Some Exeter residents say that new walking routes proposed for their neighborhood are dangerous and that parents who drive their children to school instead of allowing them to walk will add to congestion on North King Street near Tuscarora High School and Smarts Mill Middle School.

Loudoun County public schools officials recently began informing parents across the county that their children will no longer be eligible to ride school buses next year because they live close enough to walk to school. Under the current transportation policy, bus service is not required for middle and high school students who live less than a mile from school, or for elementary school students who live less than eight-tenths of a mile away.

“The problem with [these] schools, and why these parents are so activated, is because the streets that these children have to cross are so dangerous,” said Terri Azie, an Exeter resident who is the parent of an eighth-grader at Smarts Mill and a 10th-grader at Tuscarora.

Azie, 52, singled out Battlefield Parkway as a particularly dangerous street to cross. Traffic “just flies” down the road, she said, and drivers often fail to yield to pedestrians in the crosswalks. “There are no stoplights, just crosswalks,” she said.

“The distance is not a problem,” said Kathleen Hackman, 44, whose four children attend Tuscarora, Smarts Mill and Leesburg Elementary. “We’re big hikers. Our kids can hike for 10 miles. It’s not an ‘I don’t want my kid to walk’ kind of thing. It’s a safety issue.”

Azie started a Facebook page to share information about the new walking zones in her neighborhood soon after she learned about the planned changes. The page features dozens of postings from parents, along with information about the appeal process and tips for lobbying school and government officials.

While crossing Battlefield Parkway safely is Azie’s biggest concern, she said there are several other problems with the proposed walking zones. Some children would walk to school using footpaths maintained by the Exeter homeowners association, she said, and those paths are not always cleared promptly after snowfalls.

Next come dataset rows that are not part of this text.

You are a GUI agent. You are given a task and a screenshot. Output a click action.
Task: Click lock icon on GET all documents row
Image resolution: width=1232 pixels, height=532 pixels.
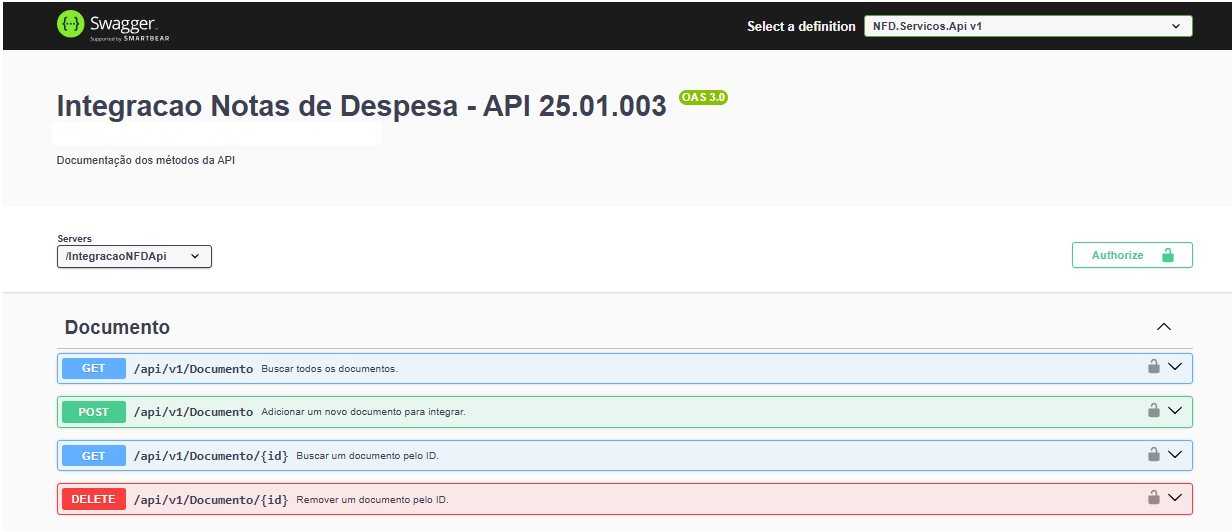click(1153, 367)
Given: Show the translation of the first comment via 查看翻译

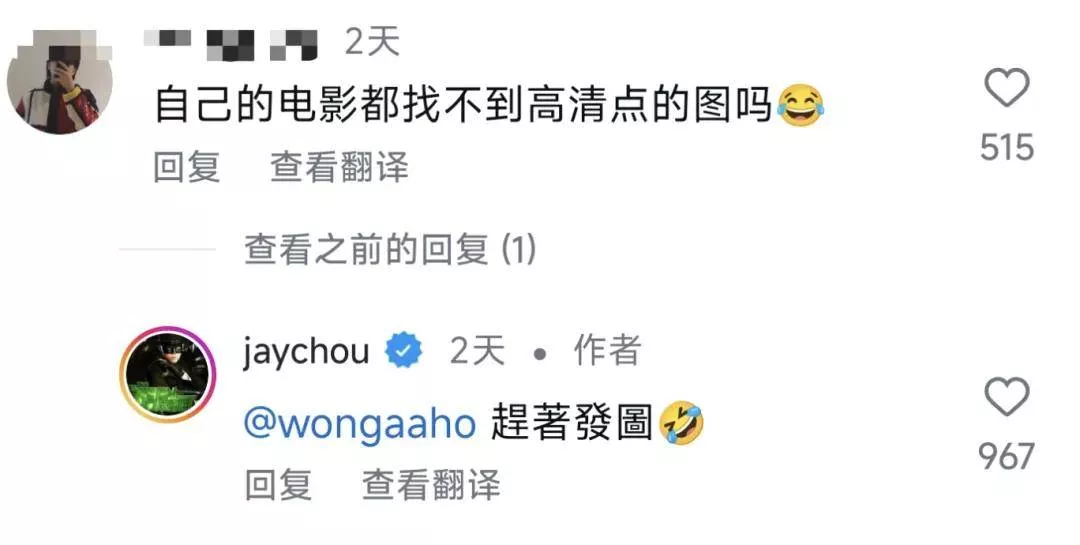Looking at the screenshot, I should (340, 167).
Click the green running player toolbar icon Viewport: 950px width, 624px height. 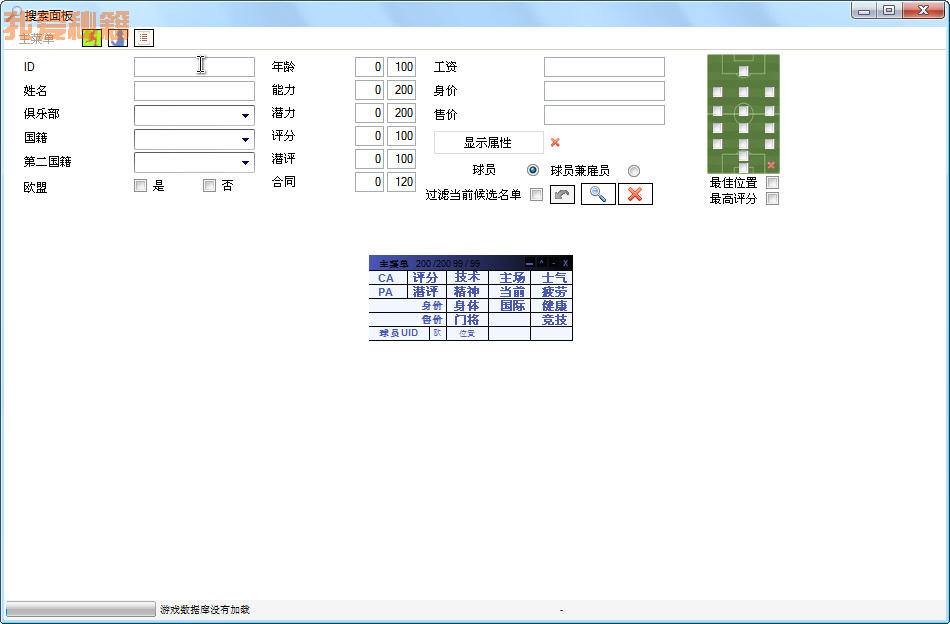click(x=92, y=38)
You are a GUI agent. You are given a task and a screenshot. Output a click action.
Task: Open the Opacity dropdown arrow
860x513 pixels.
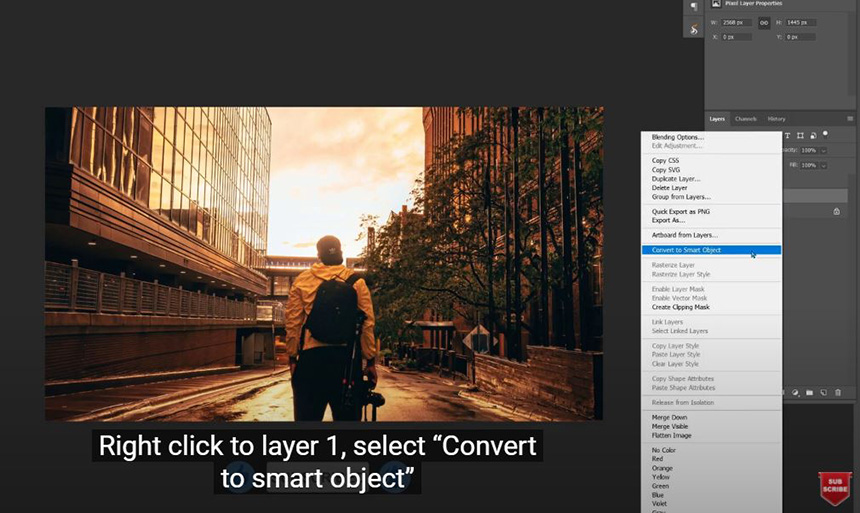[824, 150]
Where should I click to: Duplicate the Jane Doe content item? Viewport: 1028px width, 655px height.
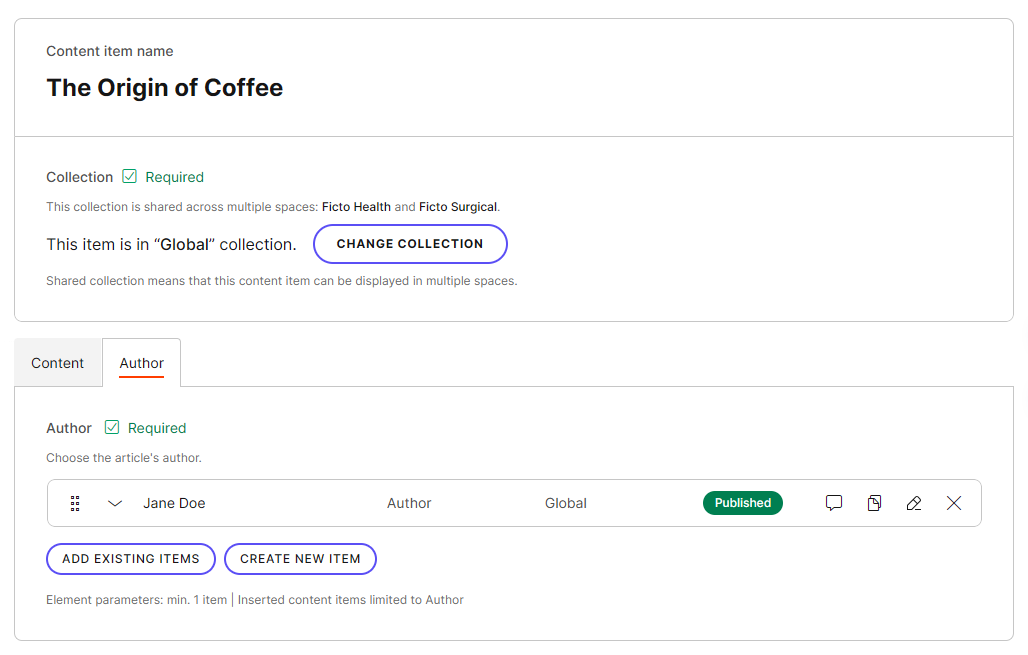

Azie also said that every student approaching Smarts Mill on foot would have to walk down Dry Hollow Road, which she described as “an isolated, desolate road” with no sidewalks.

“There are no homes there. . . . There are no eyeballs on that road,” Azie said. “It is catnip for criminals, pedophiles, muggers.” She thinks that parents who can drive their children to school will do so because of concerns about the safety of walking.

“So instead of one bus from my neighborhood, you’re now putting 10 cars . . . on the road,” Azie said. Because many parents have to leave for work early in the morning, some will ask their high school children to drive their younger siblings to Smarts Mill, she said. “So now you’ve got these inexperienced drivers on the road, fighting for space with 11- and 12-year-old walkers.”

Hackman, who lives on Oakcrest Manor Drive near Ida Lee Park, predicted that traffic on King Street, already heavy in the morning, will get worse.

“With everything the way it was last year, the traffic going to the high school would back up to my street,” she said. “So now, if you’re going to add all those additional drivers, it’s going to go all the way into town. And I can’t imagine the town wants that.”

Bill Fox, Leesburg District representative on the Loudoun County School Board, said changes have been proposed to walking routes for schools across the county to save money and to apply the existing transportation policy more consistently.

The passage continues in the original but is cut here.